## Assignment
Of the entries below, return exactly those lines that fall between the one containing "Select US$ 315.00" and the one containing "Given: Close the", the two end lines included.

[Collection entries]
[Start of Attachment]
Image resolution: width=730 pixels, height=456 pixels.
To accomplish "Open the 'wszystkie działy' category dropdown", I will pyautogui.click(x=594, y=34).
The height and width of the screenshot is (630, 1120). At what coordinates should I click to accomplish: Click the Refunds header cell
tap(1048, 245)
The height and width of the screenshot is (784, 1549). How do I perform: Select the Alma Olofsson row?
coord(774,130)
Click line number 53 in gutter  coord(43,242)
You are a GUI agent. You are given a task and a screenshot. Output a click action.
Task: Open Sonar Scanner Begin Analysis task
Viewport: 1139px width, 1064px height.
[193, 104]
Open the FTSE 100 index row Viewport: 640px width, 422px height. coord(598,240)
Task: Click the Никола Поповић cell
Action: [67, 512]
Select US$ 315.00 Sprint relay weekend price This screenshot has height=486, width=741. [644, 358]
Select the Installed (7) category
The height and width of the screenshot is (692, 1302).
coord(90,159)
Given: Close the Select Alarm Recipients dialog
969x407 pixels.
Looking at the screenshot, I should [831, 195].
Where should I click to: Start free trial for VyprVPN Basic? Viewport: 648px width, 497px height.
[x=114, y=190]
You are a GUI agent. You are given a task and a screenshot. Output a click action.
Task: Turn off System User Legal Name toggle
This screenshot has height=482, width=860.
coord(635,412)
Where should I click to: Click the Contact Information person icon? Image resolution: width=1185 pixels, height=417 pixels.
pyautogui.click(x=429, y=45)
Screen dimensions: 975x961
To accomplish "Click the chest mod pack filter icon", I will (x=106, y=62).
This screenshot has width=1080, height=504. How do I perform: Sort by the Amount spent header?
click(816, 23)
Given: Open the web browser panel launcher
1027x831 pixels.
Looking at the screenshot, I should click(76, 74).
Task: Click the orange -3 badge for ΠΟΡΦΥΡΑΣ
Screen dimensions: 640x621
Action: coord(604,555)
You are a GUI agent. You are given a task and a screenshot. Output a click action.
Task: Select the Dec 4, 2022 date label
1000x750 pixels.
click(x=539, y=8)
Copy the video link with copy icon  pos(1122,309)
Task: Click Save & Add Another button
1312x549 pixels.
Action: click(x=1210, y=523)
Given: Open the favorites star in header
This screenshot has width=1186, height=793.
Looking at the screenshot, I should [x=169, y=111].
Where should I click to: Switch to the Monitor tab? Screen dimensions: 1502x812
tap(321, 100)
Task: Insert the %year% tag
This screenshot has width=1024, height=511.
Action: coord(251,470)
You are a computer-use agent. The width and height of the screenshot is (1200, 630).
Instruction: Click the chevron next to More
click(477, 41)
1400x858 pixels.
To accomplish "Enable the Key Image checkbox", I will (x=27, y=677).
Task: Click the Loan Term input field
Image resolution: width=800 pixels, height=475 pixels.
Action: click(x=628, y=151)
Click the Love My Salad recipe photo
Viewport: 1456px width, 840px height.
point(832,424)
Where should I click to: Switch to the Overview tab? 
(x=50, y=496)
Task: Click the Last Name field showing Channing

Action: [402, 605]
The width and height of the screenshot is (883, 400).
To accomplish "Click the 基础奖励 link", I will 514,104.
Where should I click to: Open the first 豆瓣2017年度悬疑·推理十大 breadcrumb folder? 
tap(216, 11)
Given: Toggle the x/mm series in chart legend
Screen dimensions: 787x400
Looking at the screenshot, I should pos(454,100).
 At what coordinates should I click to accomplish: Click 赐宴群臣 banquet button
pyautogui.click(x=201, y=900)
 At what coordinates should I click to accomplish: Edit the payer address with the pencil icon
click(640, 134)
[End of Attachment]
## Task answer
Select US$ 315.00 Sprint relay weekend price This screenshot has height=486, width=741. [644, 358]
Select the Installed (7) category
The height and width of the screenshot is (692, 1302).
coord(90,159)
Given: Close the Select Alarm Recipients dialog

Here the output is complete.